As for the roaming charges, I completely agree. Even now, within Europe, it's really bad for data. I've traveled through 10 EU countries in the last 3 months, and had to buy 7 SIM cards, as my home carrier charges 2EUR for 5MB. I was lucky with my 3LikeHome sim card from Austria, which you can use with your home rates in a few other countries.
Yeah but that's an adapter, even though it does abide by the rules you still have to carry the adapter around. Most manufacturers just switched to miniUSB entirely, so you don't need an adapter, any combination of charger and phone should work (in practice there may be issues with undervoltage, I've seen combinations of phones and chargers not work)
micro USB is actually a very poor choice for a charger connection: it is max rated at 2.5W (way too low for an iPhone), it is keyed (you can only plug it in one way) and it is expensive (a whole bunch of pins you don't need). On top of that many people confuse it with mini USB, like you just did.
Micro USB has 4 pins (+/- Data +/- Power, 1 additional pin for host/device determination) Where are the bunches of pins you don't need?
And the power ratings are functionally design minimums so your USB device must work within those boundaries, while most phones and phone chargers can exceed them.
My kindle charger outputs 5 V 1.8 A for a total of 9 watts.
My droid charger outputs 5.1 V 0.75 A for a total of 3.8 watts.
My understanding is that, contrary to GP's comment, the EU didn't 'mandate microUSB'. The original MoU required the manufacturers[1] to get together to decide on a common external power supply "to allow for full compatibility and safety of chargers and mobile phones". So while officially CENELEC decided the standard, in practice they were never going to not adopt the manufacturers' recommendation, which was microUSB.
As for amount of power, I believe the USB power delivery spec allows 5V devices to draw up to 10W of power (5V at 2A) - though it's fairly new (2012), so I don't know how widely used it is yet.

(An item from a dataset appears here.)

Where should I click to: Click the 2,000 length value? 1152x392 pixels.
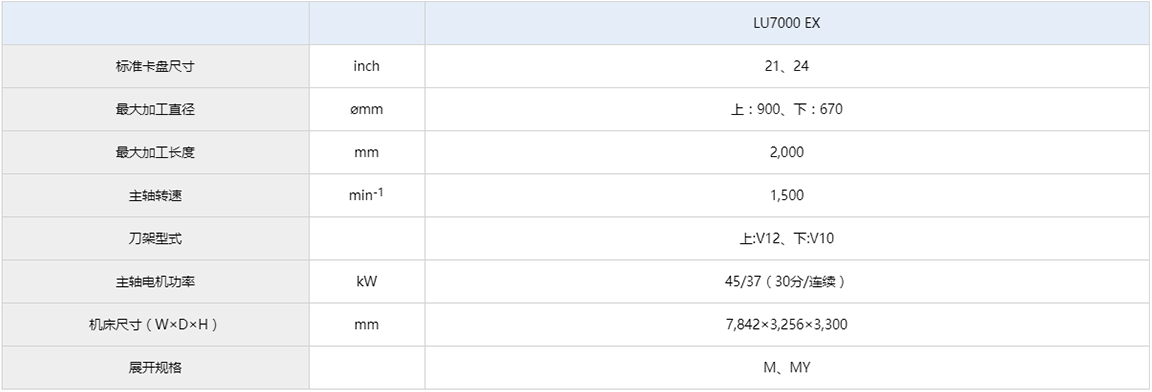(787, 153)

Yes, the EU only mandated that the industry choose a common standard so they picked the cheapest of all the options they had. With the newer spec you can indeed draw more power but it requires hardware negotiation to prevent older devices catching on fire. Some of the other options on the table at the time were much more elegant and extensible to, for example, household appliances (USB is not allowed for use in the bathroom or kitchen). The other options were a few cents per connector more expensive so they never had a chance when the EU decided to leave it to the industry.
> sometimes 20$ per MB and yes, you read that right
I can confirm, just checked my data roaming rate (from the EU), it's 0.15€/MB for European (not just EU, also Switzerland, Norway or Iceland) roaming (which is already crazy expensive, my in-country plan is 0.0075€/MB even ignoring that it also provides voice and SMS); 0.30€/MB from the US and 13.00€/MB from just about everywhere else
Intercontinental roaming charges are a bad joke (3$ incoming, 5$ out and yes, that's per minute) . What I do is to get a local SIM and communicate the number to those contacts that need it.
Internet (sometimes 20$ per MB and yes, you read that right) is less of a problem due the ubiquity of free WLANs.
Another really excellent thing the EU did is to mandate mini USB as phone chargers. With the noticeable exception of Apple every newer phone can be charged with any newer charger. This used to be a major pet peevee of mine.